New research suggests that rambling and non-specific speech could be early signs of Alzheimer's disease or dementia.
Not everyone who rambles will go on to suffer from a neurodegenerative condition, but scientists have now identified subtle but measurable changes in speech style that can occur up to a decade before Alzheimer's is officially diagnosed.
In a small sample size, scientists found evidence that people with mild cognitive impairment (MCI) - a type of neurodegenerative condition associated with memory loss - are more likely to use more words than they need to, and take longer to find the right word than their healthy peers.
MCI doesn't always lead to dementia or Alzheimer's, but research suggests people with the condition have a three to five times increased risk of developing dementia than others their age.
"One difference is the mean length of utterance - how many words MCI subjects used versus healthy older subjects," lead researcher Janet Cohen Sherman, from Massachusetts General Hospital, told The Telegraph.
"It was a very significant difference."
Sherman stressed that not everyone who loses their train of thought mid-sentence is at risk of developing a dementia, but it's when speech patterns change suddenly that we need to pay attention to our loved ones.

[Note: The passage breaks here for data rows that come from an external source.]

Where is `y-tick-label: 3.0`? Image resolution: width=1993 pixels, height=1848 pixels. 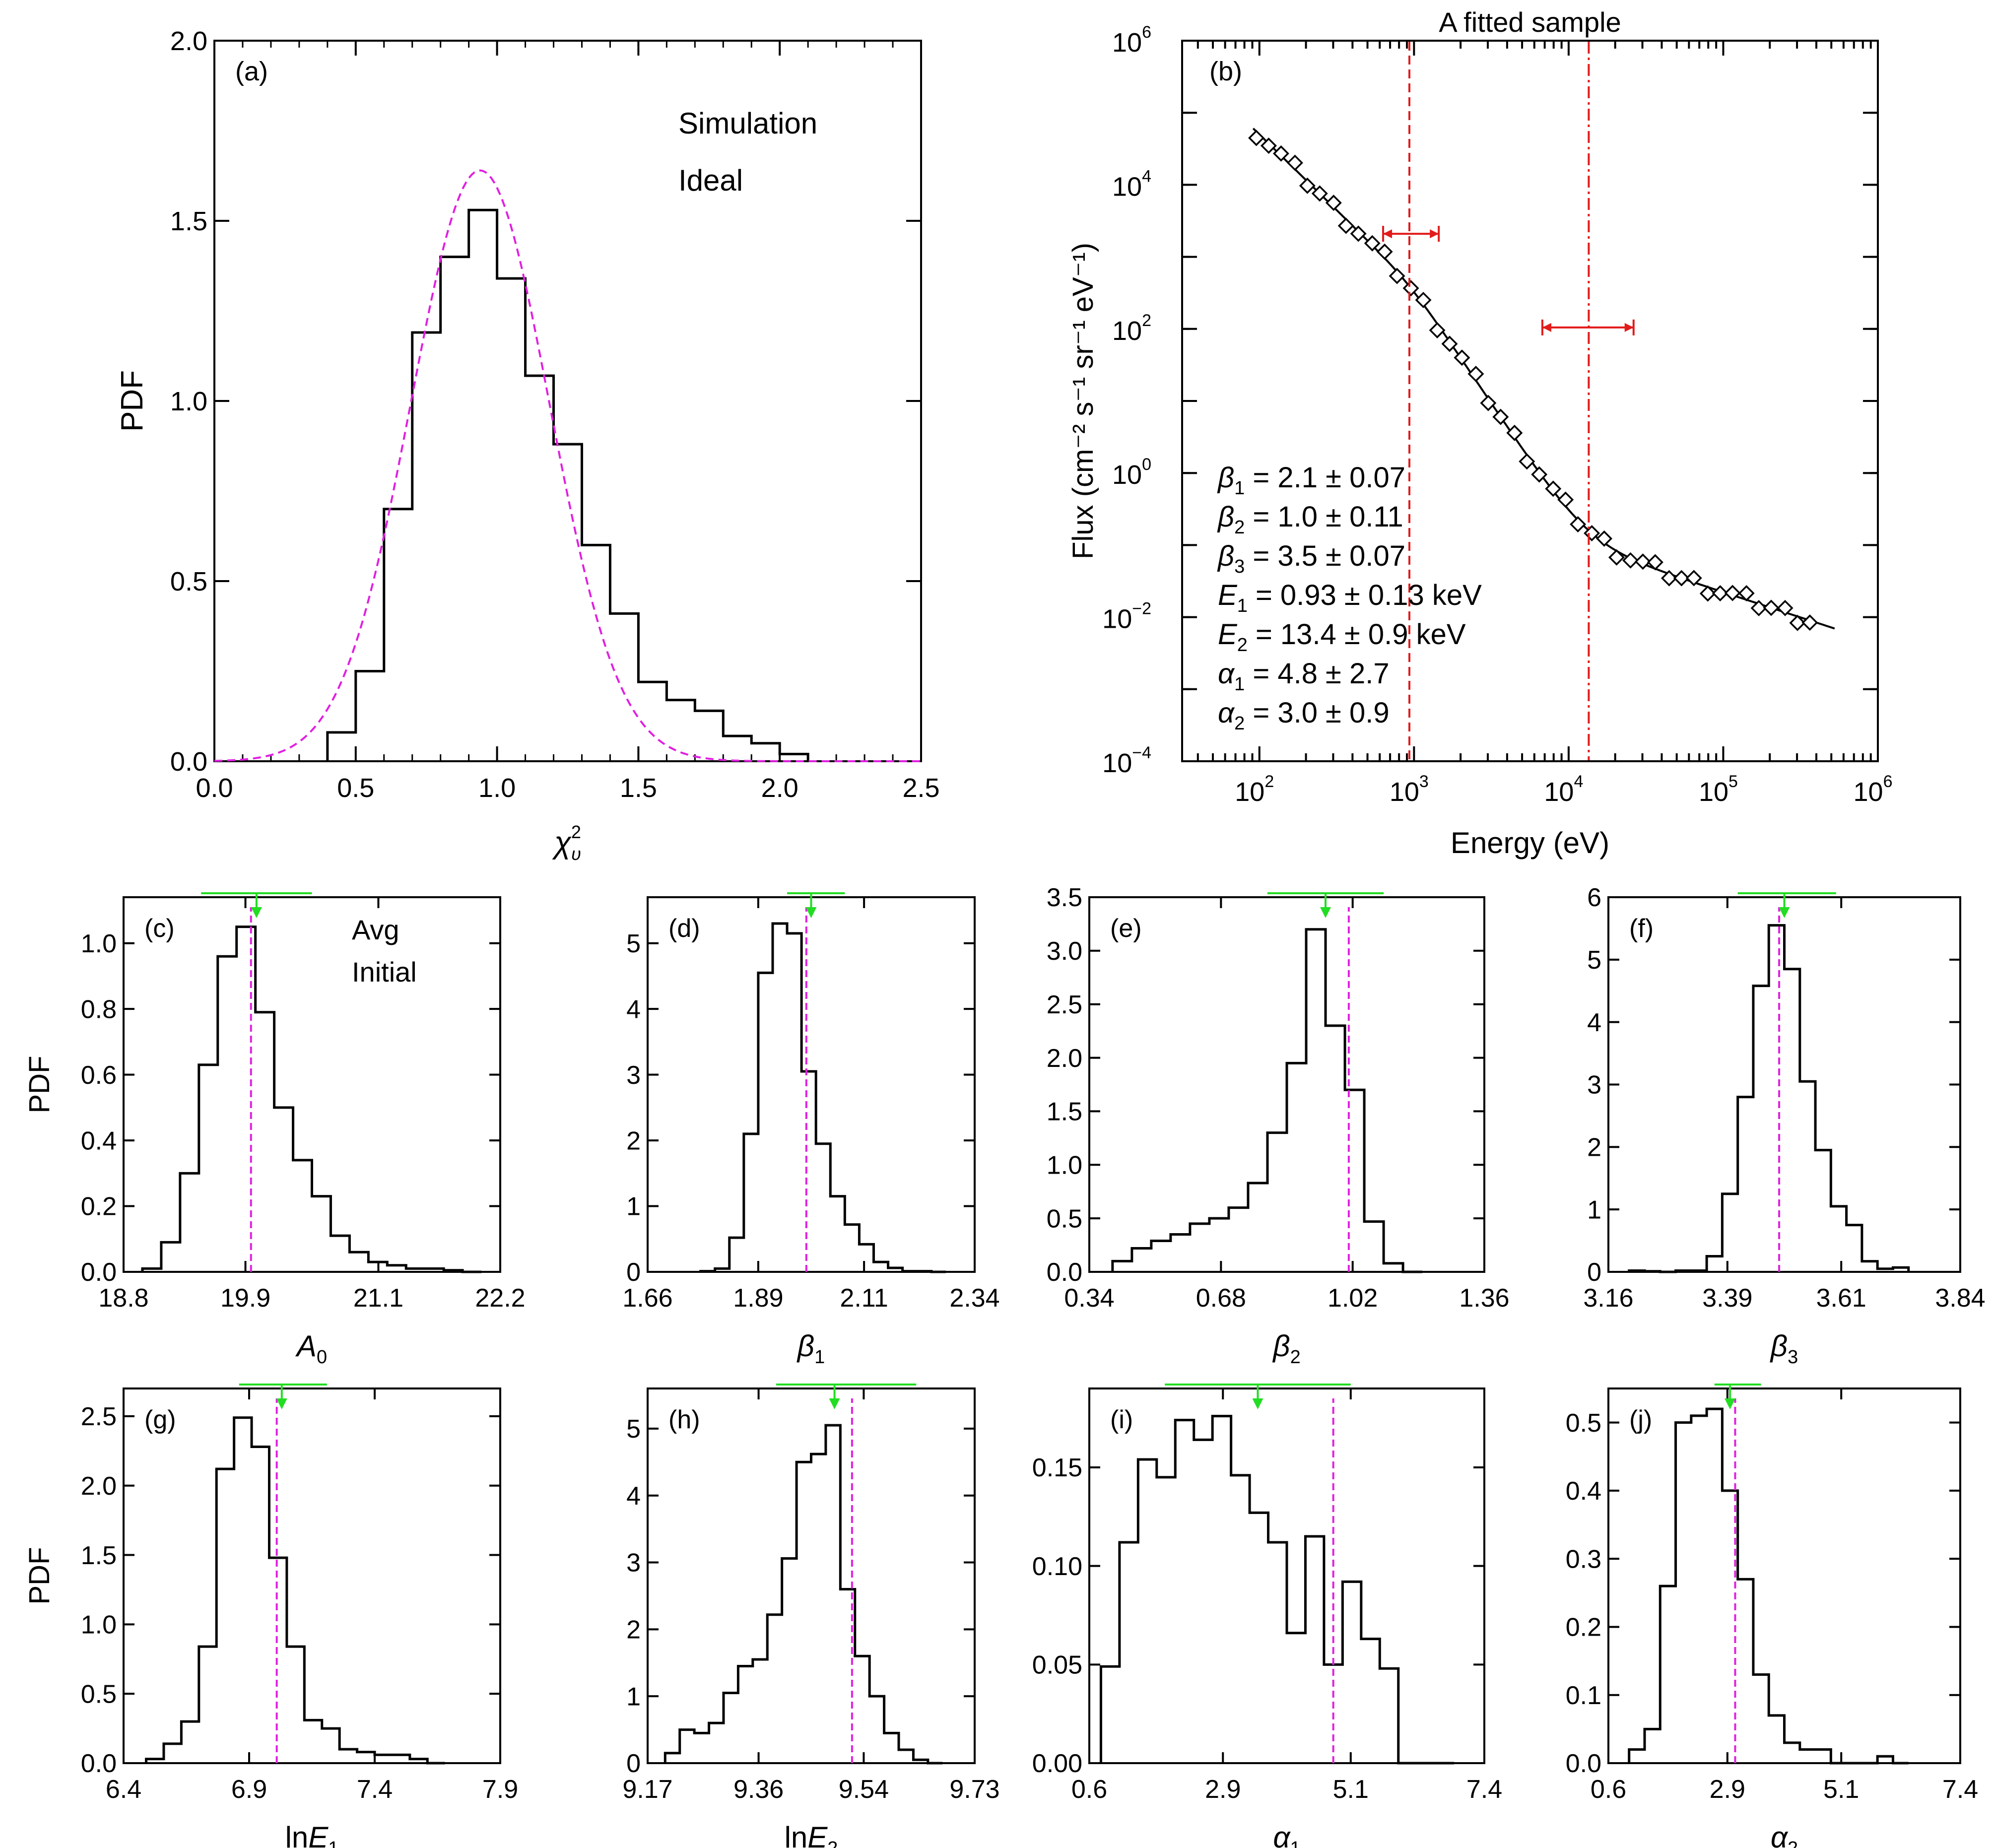 y-tick-label: 3.0 is located at coordinates (1064, 952).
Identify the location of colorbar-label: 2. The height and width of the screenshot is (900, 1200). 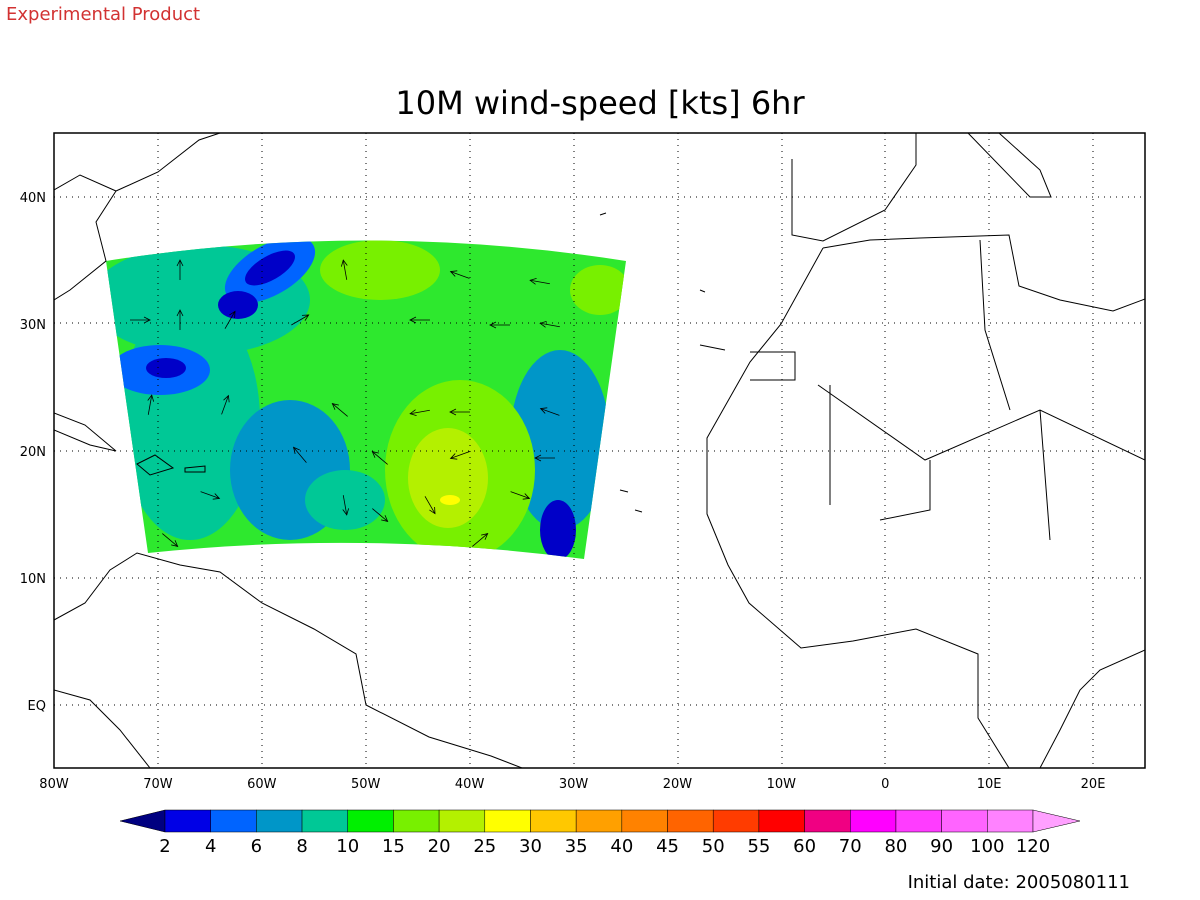
(164, 846).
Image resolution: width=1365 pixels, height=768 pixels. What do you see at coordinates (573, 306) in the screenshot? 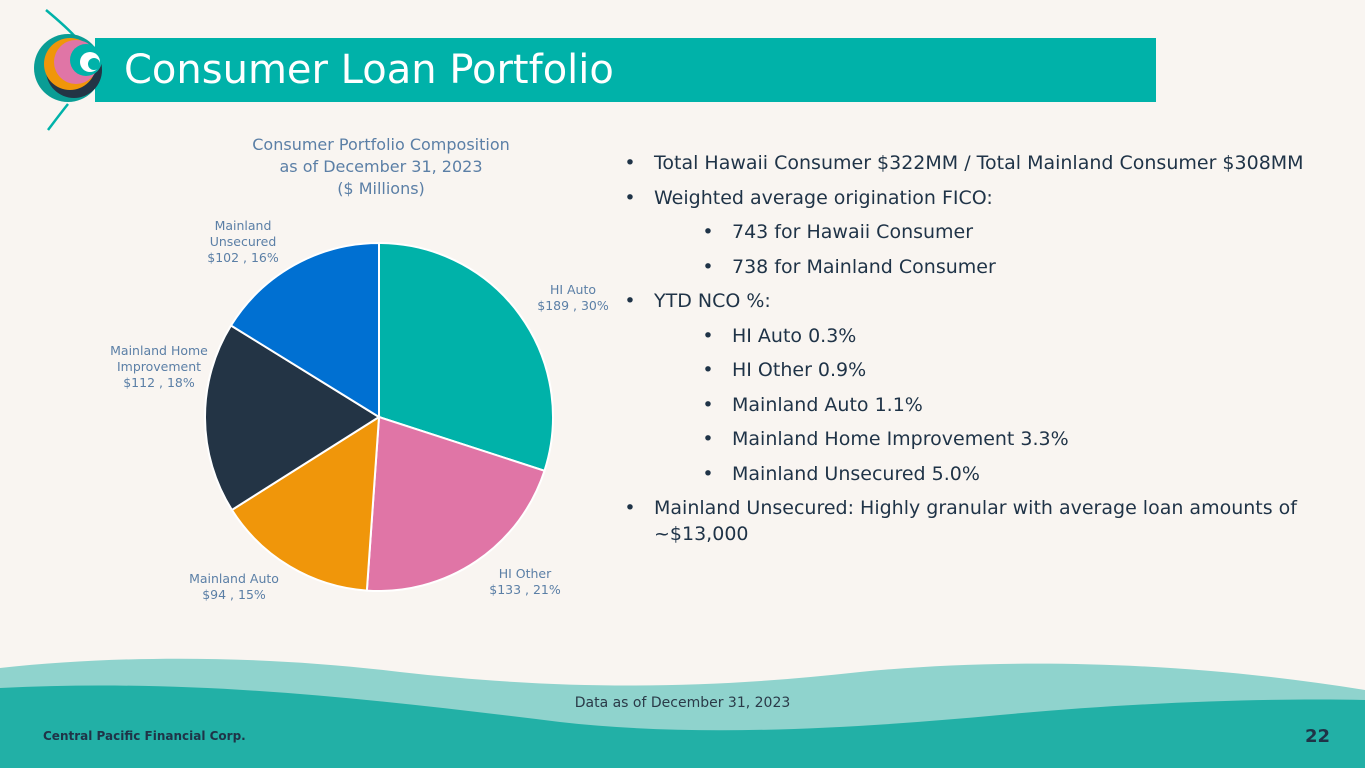
I see `slice-label-line: $189 , 30%` at bounding box center [573, 306].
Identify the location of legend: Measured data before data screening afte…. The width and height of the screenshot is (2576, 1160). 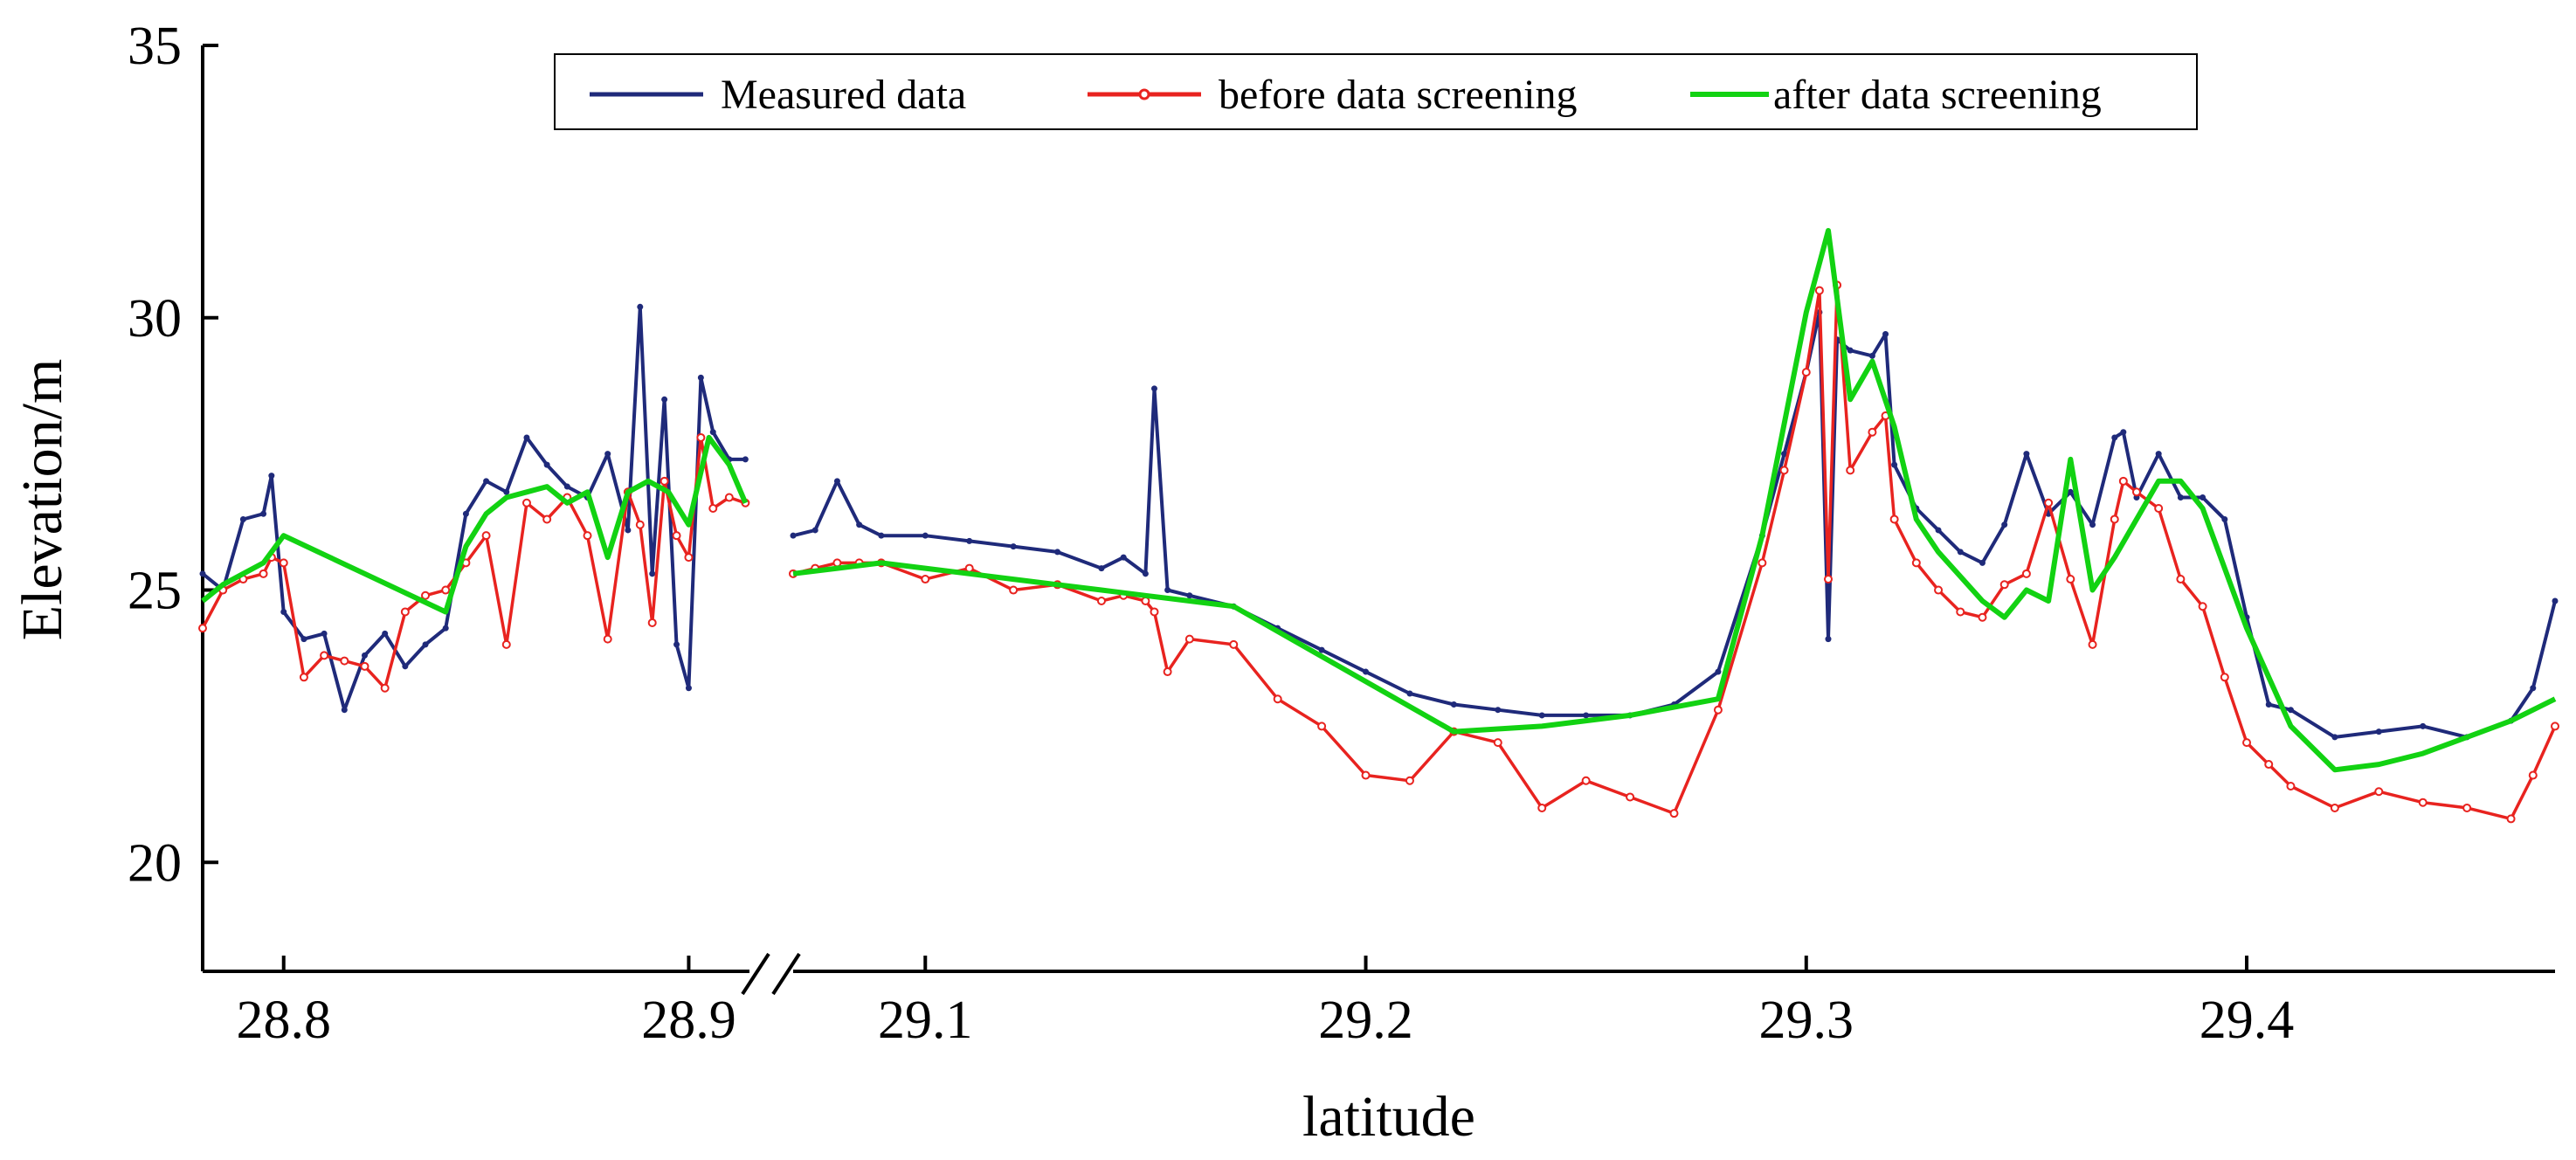
(1376, 92).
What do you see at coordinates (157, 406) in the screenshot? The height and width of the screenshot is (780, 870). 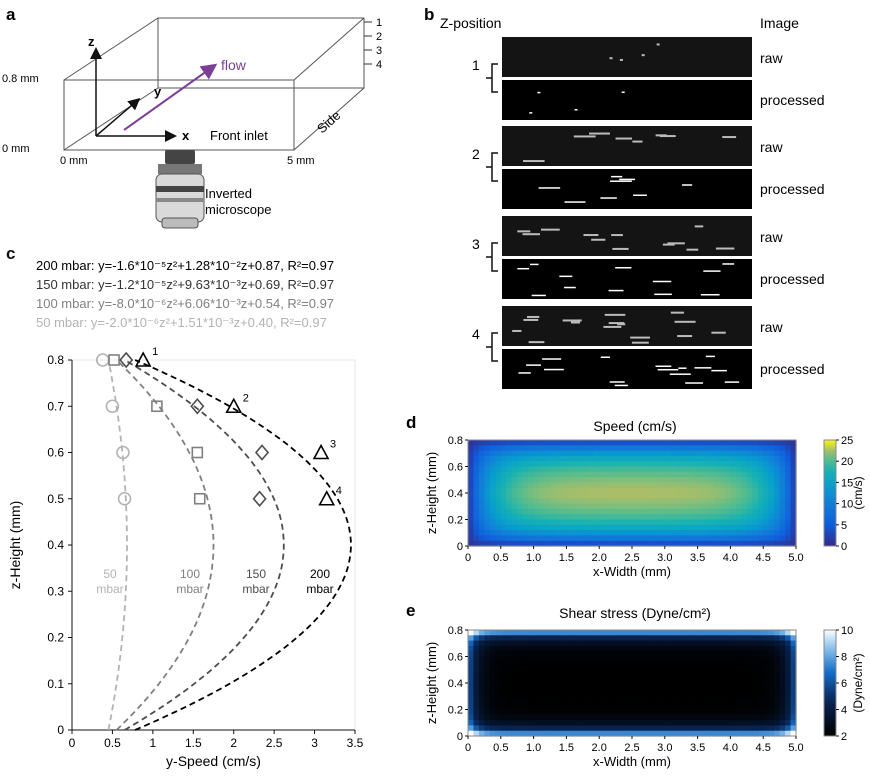 I see `data-point` at bounding box center [157, 406].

In fact, she hopes that her team will have a diagnostic linguistic test available within the next decade, that could identify those at risk of developing dementia based on their language patterns, years before other symptoms arise.
"One of the greatest challenges right now in terms of Alzheimer's disease is to detect changes very early on when they are still very subtle and to distinguish them from changes we know occur with normal ageing," Sherman said at the 2017 meeting of the American Association for the Advancement of Science (AAAS) in Boston, as The Guardian reports.
"Many of the studies to date have looked at changes in memory, but we also know changes occur in language."
Researchers had previously noticed these changes in language in the works of popular figures who went on to develop dementia or Alzheimer's, including changes in the writing style of Iris Murdoch in her later books, and the speeches of Ronald Reagan.
"Ronald Reagan started to have a decline in the number of unique words with repetitions of statements over time," said Sherman.
"[He] started using more fillers, more empty phrases, like 'thing' or 'something' or things like 'basically' or 'actually' or 'well'."
To test if this trend was reflected in the general population, the researchers compared the language abilities of 22 healthy young individuals, 24 healthy older individuals, and 22 people with MCI.
These participants were first given exercises where they had to join up three words, for instance, "pen", "ink", and "paper".
The healthy participants were more likely to join the three in a simple sentence - something along the lines of "I write in ink on paper using my pen."
But the patients with MCI gave vague and roundabout, long-winded stories to link the three words - such as talking about going to the shops to buy a pen.
"They were much less concise in conveying information, the sentences they produced were much longer, they had a hard time staying on point and I guess you could say they were much more roundabout in getting their point across," Sherman told The Guardian.
In another experiment, the team asked participants to repeat phrases read out by an investigator.
Complex vocabulary and grammar wasn't an issue for people with MCI, but they struggled when they had to repeat phrases involving ambiguous pronouns, such as "Fred visited Bob after his graduation."
Those are sentences where you have to assign a meaning to pronouns yourself.
To be clear, this is still very early work, so we can't read too much into it just yet - for now the team has only looked at a very small sample size.
The team presented their findings at the AAAS meeting last week ahead of publishing them in a peer-review journal, but until we see a published paper for ourselves, we have to take the results with a grain of salt.
While the jury's still out on this particular warning sign, some early symptoms of dementia that scientists agree we should be looking out for are:
- Confusion about time and place
- Difficulty performing familiar tasks
- Poor or decreased judgement
- Changes in personality or behaviour
- A loss of initiative
- Problems misplacing things
- Problems with abstract thinking
- Memory loss that affects day-to-day function
You can find out more about early signs to look out for here.
Seeing as more people now die from dementia than heart disease in England and Wales - and an effective treatment is still just out of reach - an early way to test for these neurodegenerative condition is more important than ever.